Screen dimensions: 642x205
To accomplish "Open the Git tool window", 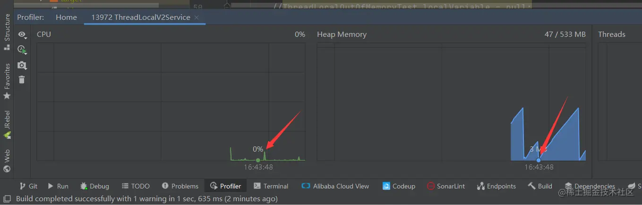I will 28,186.
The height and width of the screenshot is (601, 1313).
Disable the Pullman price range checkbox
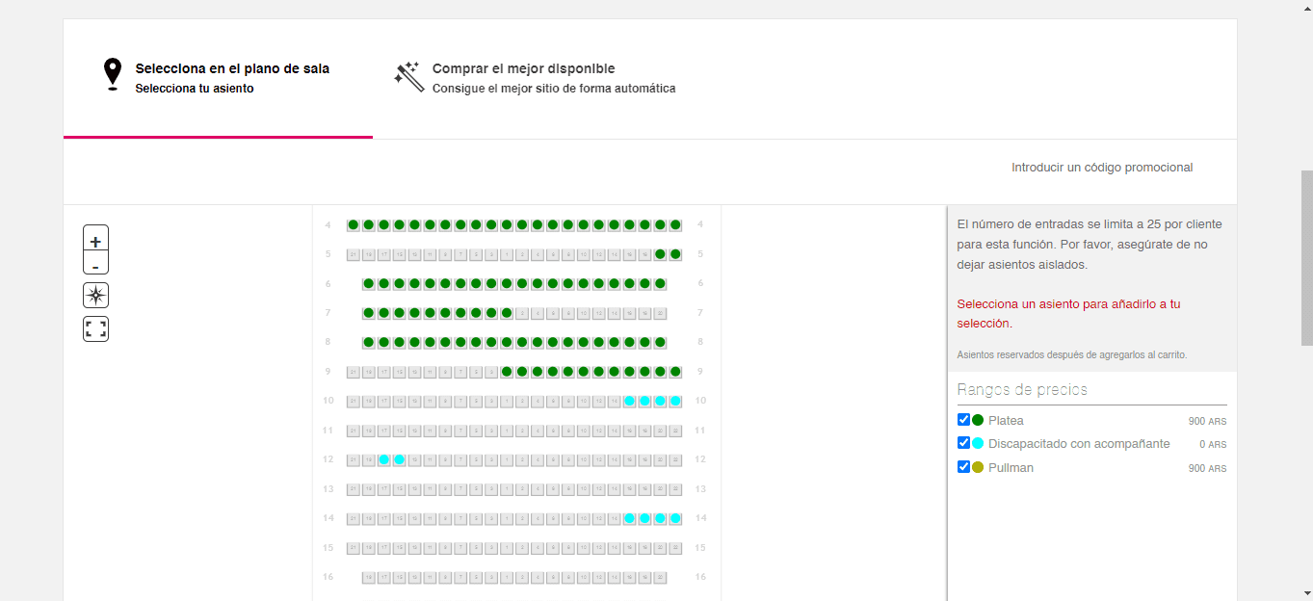pyautogui.click(x=963, y=467)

+ + +

Copy the entries above exactly from the line with "The height and" down to their last line, both ends included. Do not copy any pictures.

» Result for this task:
The height and width of the screenshot is (601, 1313).
Disable the Pullman price range checkbox
pyautogui.click(x=963, y=467)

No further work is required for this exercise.